EXERCISE TASK 1 - From the passage on Ukraine, extract everything from "Secondly, there is" down to "a trilateral agreement.".

PASSAGE PROVIDED -
The G-7 has been trying to work out with Ukraine an agreement on energy in general; but specifically, to see if it's possible to shut down the four nuclear reactors at Chernobyl in return for Western assistance to try to improve the safety at nuclear power plants in Ukraine and diversify energy resources. This is a major issue. It requires a lot of negotiation and a lot of money. And I think we are close to an agreement in the G-7 that we ought to go forward with it.

Secondly, there is an increasingly strong view in the United States government -- and I think it's shared by the Germans and some others -- that Ukraine is a very, very important country for us in many respects. You've seen President Clinton express that with two meetings with Kravchuk in the last six months, a doubling of American economic assistance, the signing of a trilateral agreement.

I think the G-7 leaders will express their strong support for an independent Ukraine. I think they will also, in effect, challenge Ukraine to reform its economy. Most of us believe that the great threat to Ukraine's long-term future is the fact that it has not reformed. It is alone in that, really, in Eastern Europe and the former Soviet Union. The economy is disintegrating. We believe that they must make some determined efforts. And the G-7 will essentially challenge them to do that, and promise, I think, that there will be a major response from the G-7 -- supportive response, with money -- if they should do so.

EXERCISE TASK 2 - Pull out each line of the records below that contains the string "slide", paying attention to case.

RECORDS PROVIDED -
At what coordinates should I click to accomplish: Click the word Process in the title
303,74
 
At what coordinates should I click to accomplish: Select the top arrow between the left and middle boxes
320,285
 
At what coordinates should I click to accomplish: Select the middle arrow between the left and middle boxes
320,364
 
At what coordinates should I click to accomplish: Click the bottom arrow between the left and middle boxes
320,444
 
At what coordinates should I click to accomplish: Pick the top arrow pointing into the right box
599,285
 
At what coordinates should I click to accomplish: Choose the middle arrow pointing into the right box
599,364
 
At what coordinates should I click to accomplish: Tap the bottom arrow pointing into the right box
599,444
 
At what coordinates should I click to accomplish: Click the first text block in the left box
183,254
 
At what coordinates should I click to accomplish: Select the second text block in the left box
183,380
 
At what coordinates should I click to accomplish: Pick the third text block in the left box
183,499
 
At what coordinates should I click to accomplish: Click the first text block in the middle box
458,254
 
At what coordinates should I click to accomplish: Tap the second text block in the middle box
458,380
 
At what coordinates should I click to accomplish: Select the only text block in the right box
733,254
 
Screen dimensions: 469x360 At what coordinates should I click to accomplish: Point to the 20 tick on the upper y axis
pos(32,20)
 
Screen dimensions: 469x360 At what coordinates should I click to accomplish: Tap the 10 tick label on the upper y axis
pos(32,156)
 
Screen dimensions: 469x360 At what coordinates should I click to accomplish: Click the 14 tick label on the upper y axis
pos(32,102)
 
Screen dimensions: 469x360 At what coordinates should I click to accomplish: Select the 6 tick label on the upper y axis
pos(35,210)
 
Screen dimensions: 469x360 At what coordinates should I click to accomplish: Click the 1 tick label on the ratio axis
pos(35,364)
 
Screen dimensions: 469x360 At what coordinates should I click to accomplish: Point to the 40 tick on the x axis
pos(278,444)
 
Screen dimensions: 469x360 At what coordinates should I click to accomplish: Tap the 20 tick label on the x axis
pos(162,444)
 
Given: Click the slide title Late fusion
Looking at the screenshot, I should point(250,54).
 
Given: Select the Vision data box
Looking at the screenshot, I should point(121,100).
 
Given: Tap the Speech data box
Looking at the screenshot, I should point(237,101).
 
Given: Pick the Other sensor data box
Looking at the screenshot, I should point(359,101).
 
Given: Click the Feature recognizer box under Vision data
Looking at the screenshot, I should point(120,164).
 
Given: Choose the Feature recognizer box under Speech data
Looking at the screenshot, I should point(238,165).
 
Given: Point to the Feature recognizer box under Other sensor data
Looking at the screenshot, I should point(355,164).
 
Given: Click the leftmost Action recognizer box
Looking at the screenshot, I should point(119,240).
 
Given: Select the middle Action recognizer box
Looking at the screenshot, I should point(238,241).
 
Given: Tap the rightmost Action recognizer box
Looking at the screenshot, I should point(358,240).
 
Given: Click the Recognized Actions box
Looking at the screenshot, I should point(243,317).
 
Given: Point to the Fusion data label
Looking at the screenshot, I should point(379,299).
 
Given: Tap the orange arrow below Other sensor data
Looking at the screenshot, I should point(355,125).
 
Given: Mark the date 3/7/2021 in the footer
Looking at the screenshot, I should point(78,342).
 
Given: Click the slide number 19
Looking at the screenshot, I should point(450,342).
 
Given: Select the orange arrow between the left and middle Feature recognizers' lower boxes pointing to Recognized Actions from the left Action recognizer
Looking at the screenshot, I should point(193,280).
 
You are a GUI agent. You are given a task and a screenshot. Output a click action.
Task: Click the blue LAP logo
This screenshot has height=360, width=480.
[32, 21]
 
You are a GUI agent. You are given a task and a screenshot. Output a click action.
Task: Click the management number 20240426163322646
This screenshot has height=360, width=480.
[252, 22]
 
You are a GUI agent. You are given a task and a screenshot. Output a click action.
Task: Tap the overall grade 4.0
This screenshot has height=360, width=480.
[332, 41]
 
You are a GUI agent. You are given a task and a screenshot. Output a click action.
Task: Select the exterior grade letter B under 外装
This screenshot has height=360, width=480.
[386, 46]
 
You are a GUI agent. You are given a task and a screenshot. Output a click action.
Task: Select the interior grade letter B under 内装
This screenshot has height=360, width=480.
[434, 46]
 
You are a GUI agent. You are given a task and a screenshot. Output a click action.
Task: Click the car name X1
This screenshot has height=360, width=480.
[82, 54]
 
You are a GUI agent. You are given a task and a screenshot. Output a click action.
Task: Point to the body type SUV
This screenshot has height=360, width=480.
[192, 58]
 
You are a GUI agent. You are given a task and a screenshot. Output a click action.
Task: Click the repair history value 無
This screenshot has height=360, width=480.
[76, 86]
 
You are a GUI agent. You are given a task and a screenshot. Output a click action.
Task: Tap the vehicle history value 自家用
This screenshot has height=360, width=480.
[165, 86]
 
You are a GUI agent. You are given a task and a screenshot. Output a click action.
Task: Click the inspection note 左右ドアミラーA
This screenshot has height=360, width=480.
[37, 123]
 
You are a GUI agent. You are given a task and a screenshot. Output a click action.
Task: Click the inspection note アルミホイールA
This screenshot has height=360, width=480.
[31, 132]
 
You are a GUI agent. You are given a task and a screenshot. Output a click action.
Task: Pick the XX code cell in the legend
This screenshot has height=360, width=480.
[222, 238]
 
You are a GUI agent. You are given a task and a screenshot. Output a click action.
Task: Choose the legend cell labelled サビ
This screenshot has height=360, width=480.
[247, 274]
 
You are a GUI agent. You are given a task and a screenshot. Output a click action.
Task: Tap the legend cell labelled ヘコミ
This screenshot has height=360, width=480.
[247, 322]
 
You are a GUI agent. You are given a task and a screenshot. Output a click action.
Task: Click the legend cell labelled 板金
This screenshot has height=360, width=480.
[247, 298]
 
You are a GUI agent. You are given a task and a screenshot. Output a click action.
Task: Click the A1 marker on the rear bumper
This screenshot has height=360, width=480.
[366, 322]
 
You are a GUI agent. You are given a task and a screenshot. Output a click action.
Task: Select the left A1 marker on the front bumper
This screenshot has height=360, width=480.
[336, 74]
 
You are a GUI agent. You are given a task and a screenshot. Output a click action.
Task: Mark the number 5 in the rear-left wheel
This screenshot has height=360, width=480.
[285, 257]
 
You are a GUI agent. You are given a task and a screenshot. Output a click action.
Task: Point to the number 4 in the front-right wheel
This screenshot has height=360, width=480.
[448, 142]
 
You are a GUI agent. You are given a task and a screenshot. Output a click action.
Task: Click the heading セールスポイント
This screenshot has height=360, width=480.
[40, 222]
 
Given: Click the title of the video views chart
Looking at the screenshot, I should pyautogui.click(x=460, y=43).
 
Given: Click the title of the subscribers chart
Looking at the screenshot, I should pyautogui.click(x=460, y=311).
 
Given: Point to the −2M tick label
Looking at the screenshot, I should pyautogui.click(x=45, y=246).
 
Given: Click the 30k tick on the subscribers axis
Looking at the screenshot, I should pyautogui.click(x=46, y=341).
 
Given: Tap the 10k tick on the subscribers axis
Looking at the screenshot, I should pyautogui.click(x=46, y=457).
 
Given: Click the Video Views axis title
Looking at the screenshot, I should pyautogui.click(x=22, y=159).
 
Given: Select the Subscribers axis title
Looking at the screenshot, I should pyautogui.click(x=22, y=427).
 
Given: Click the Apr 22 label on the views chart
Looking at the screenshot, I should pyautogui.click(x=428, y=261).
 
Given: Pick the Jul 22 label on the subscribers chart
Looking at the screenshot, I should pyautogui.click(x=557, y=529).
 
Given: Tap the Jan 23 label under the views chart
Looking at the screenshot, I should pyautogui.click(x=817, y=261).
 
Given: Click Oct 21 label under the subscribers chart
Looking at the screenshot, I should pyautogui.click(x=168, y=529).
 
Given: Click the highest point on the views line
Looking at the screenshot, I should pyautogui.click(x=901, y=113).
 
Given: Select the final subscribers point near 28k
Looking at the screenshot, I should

COMPLETE ANSWER 1 -
Secondly, there is an increasingly strong view in the United States government -- and I think it's shared by the Germans and some others -- that Ukraine is a very, very important country for us in many respects. You've seen President Clinton express that with two meetings with Kravchuk in the last six months, a doubling of American economic assistance, the signing of a trilateral agreement.

COMPLETE ANSWER 2 -
Given: Click the slide title Late fusion
Given: Click the slide number 19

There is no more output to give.